Amino Acid Receptors: Receptors in the gut that bind amino acids include eukaryotic translation initiation factor 2 alpha kinase 4 (encoded by the EIF2AK4 gene; also known as GCN2), T1R1/T1R3 (taste type 1 receptors), GRM5 (glutamate metabotropic receptor 5), GPRC6A (member of the Ca2+ sensing receptor family along with CaSR), HCA3 (GPR109B). The GPCR of the T1R (sweet taste receptor type 1) and T2R (bitter taste receptor type 2) families involved in taste sensation are also expressed in the gut. The T1R family of receptors includes T1R1 (encoded by the TAS1R1 gene on chromosome 5p15.31), T1R2 (encoded by the TAS1R2 gene on chromosome 1p36.13), and T1R3 (encoded by the TAS1R3 gene on chromosome 1p36.33). The T2R family of receptors includes T2R1 (encoded by the TAS2R1 gene on chromosome 1p36.31) and T2R10 (encoded by the TAS2R10 gene located on chromosome 12p13.2). T2R receptors are responsible for sensation of bitter taste. T1R1/T1R3 heterodimer senses umami (umami taste stimulus is glutamate). T1R2/T1R3 heterodimer senses sweet. The G-proteins, gustducin (Ggust: encoded by the GNAT3 gene) and transducin (Gt: encoded by the GNAT1 gene), mediate downstream signaling of sweet, bitter, and umami tastes via interaction with T1R and T2R family receptors. Both gustducin and transducin activate PLCβ2 which leads to production of inositol-1,4,5-trisphosphate (IP3, Ins-1,4,5-P3) leading to release of endoplasmic reticulum (ER) stored Ca2+. The increased cytosolic calcium then activates TRPM5 (transient receptor potential subfamily M member 5; M refers to melastin)

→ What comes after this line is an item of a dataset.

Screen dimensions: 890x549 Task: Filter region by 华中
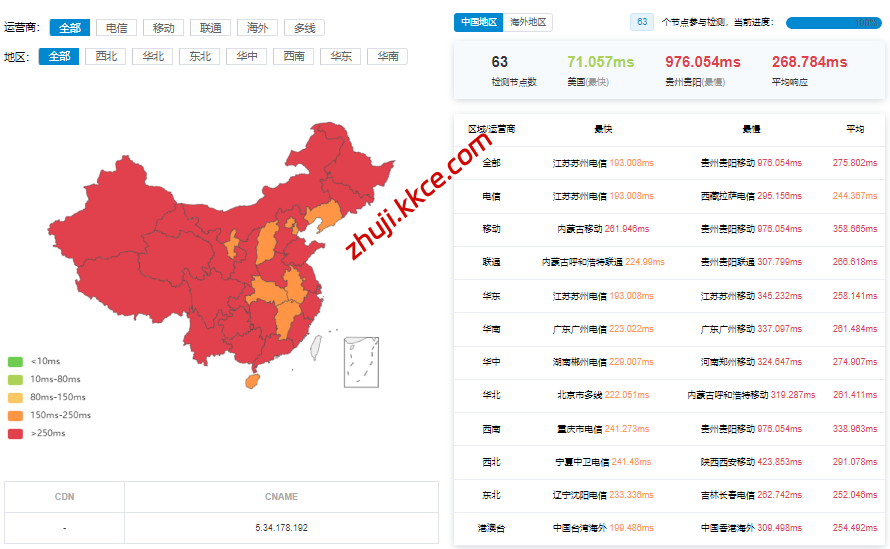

Protein and Amino Acid (Peptone) Receptors: The lysophosphatidic acid receptor 5 (encoded by the LPAR5 gene; previously identified as GPR92/GPR93) activation results in activation of PLCβ2. LPAR5 is expressed in the majority of T1R1-positive taste cells indicating that umami cells may respond not only to amino acids but also to peptides. LPAR5 is expressed on enteroendocrine I cells that secrete cholecystokinin (CCK).

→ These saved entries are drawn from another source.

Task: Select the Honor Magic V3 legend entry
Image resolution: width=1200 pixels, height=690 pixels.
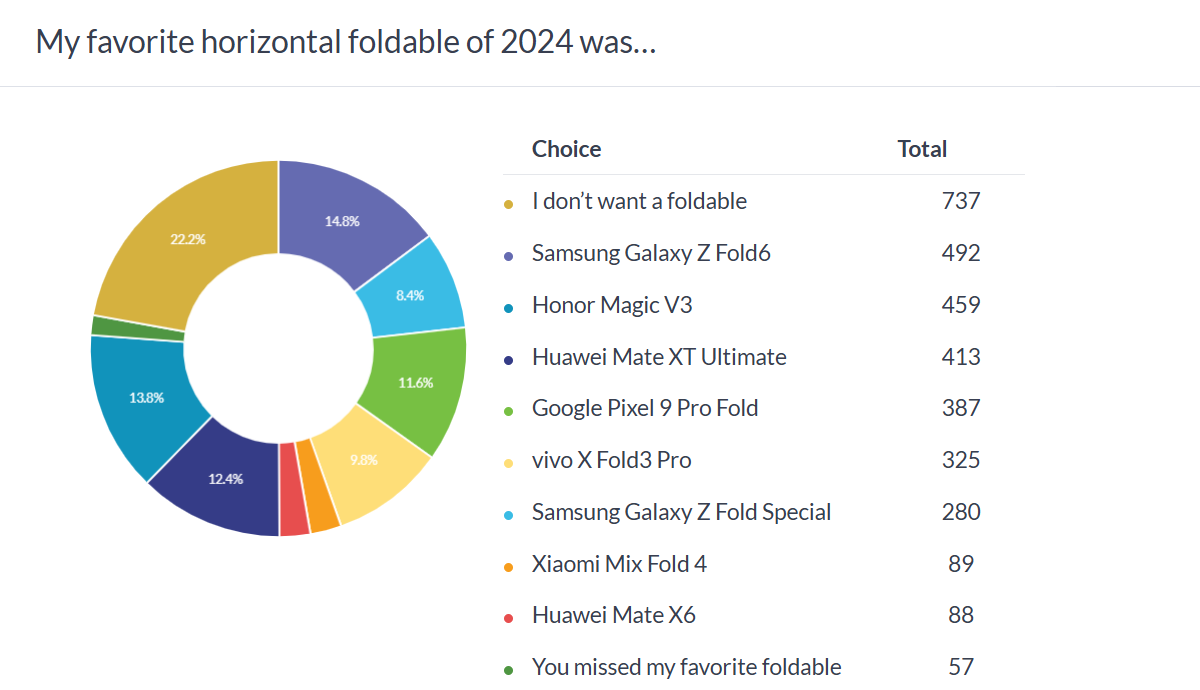Action: pos(611,305)
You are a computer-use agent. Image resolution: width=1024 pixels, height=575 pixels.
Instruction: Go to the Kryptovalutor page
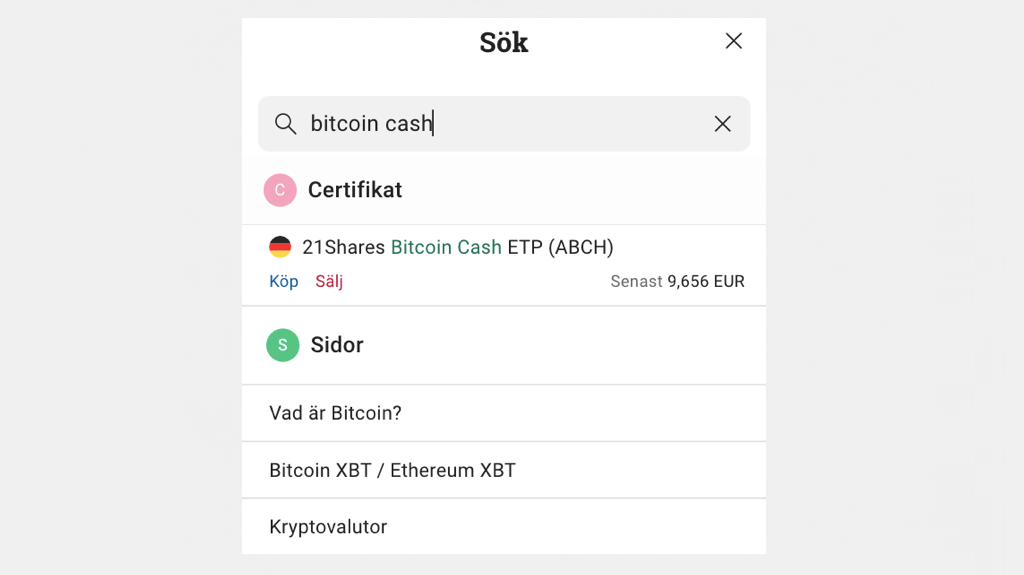coord(328,527)
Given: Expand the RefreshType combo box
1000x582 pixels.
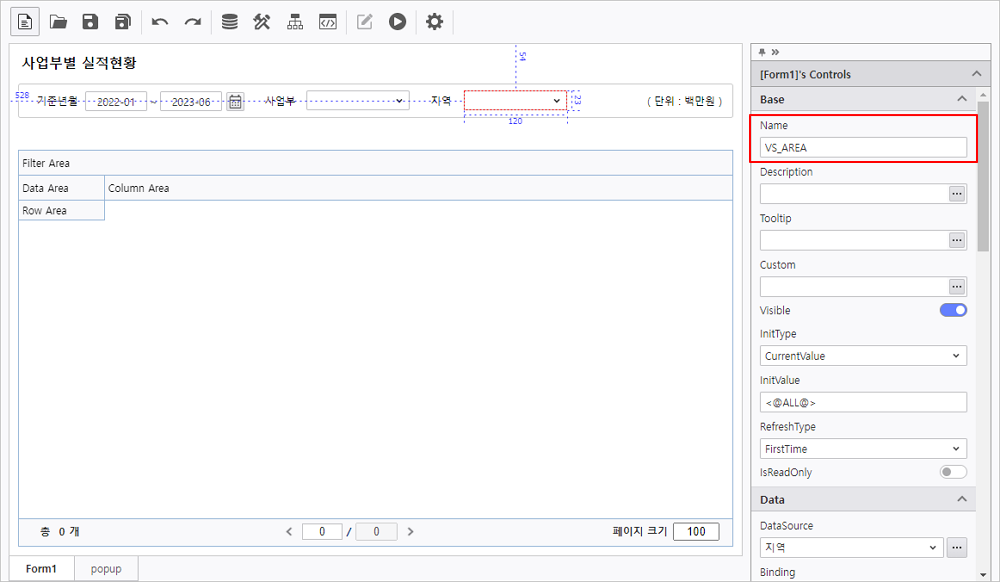Looking at the screenshot, I should (862, 449).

Monosaccharide Receptor: T1R2/T1R3 heterodimer recognizes all sweet taste stimuli. These taste receptors are expressed on enteroendocrine I cells that secrete cholecystokinin (CCK) and enteroendocrine L cells that secrete GLP-1, GLP-2, PYY, OXM, and serotonin.

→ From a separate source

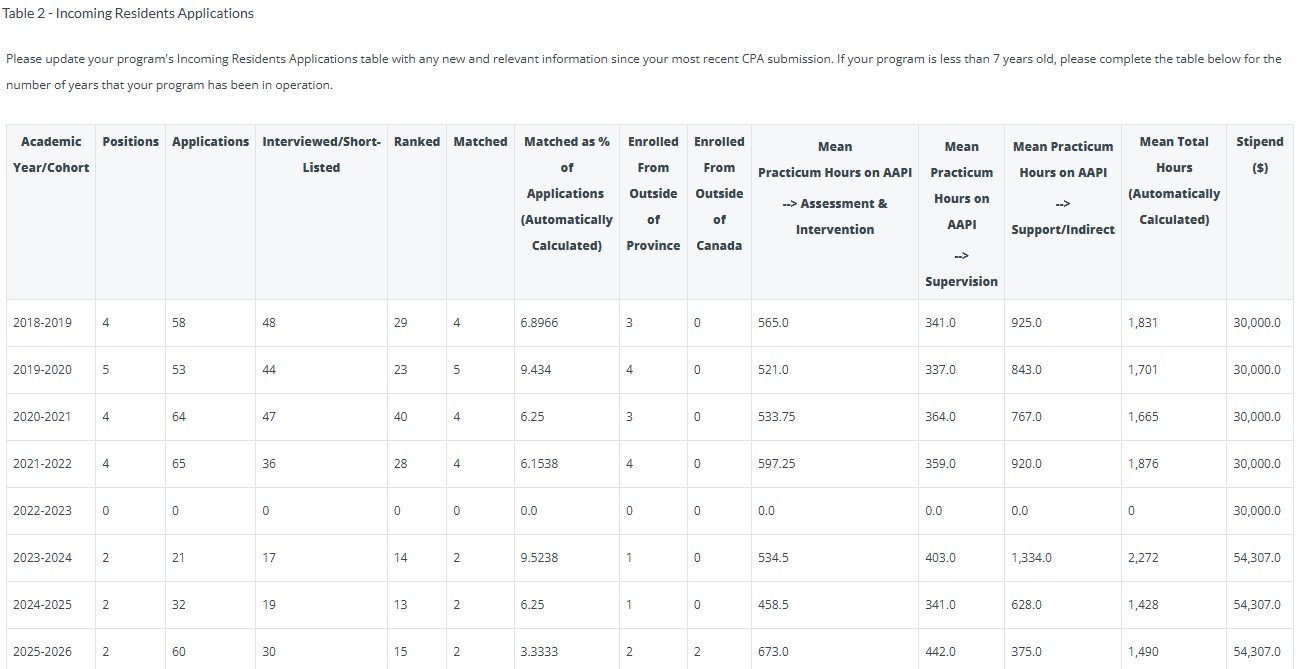The width and height of the screenshot is (1302, 669).
Task: Click the Interviewed/Short-Listed column header
Action: click(x=321, y=155)
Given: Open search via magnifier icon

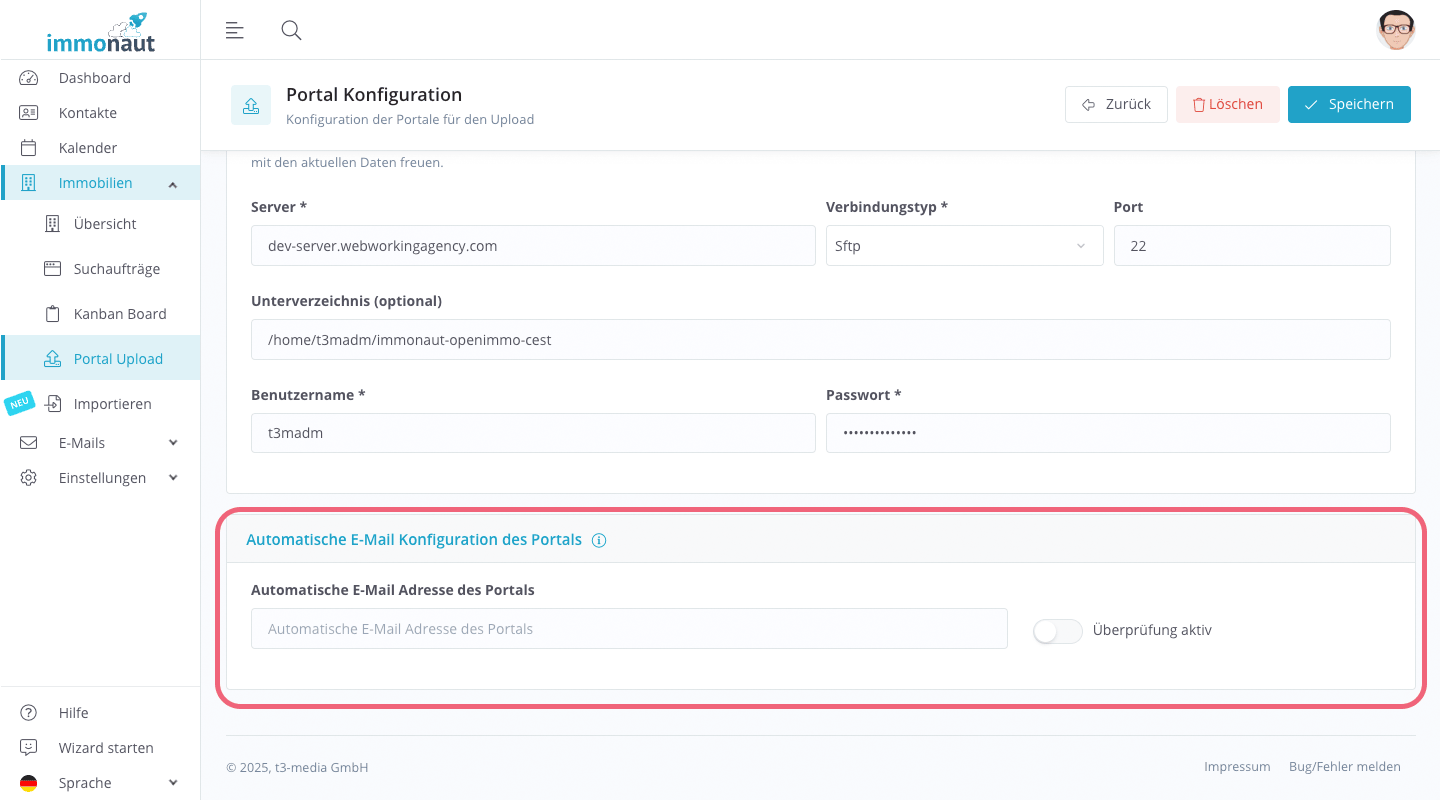Looking at the screenshot, I should pos(291,30).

Lactate Receptor: The gut receptor for lactate is hydroxycarboxylic acid (HCA) receptor 1 (HCAR1). Expression of HCAR1 is on enteroendocrine A (X-like) cells of the stomach that secrete ghrelin.

Calcium Sensing Receptors: The T1R1/T1R3 heterodimer recognizes the umami taste stimulus, L-glutamate. These taste receptors are expressed on enteroendocrine I cells that secrete cholecystokinin (CCK) and enteroendocrine L cells that secrete GLP-1, GLP-2, PYY, OXM, and serotonin.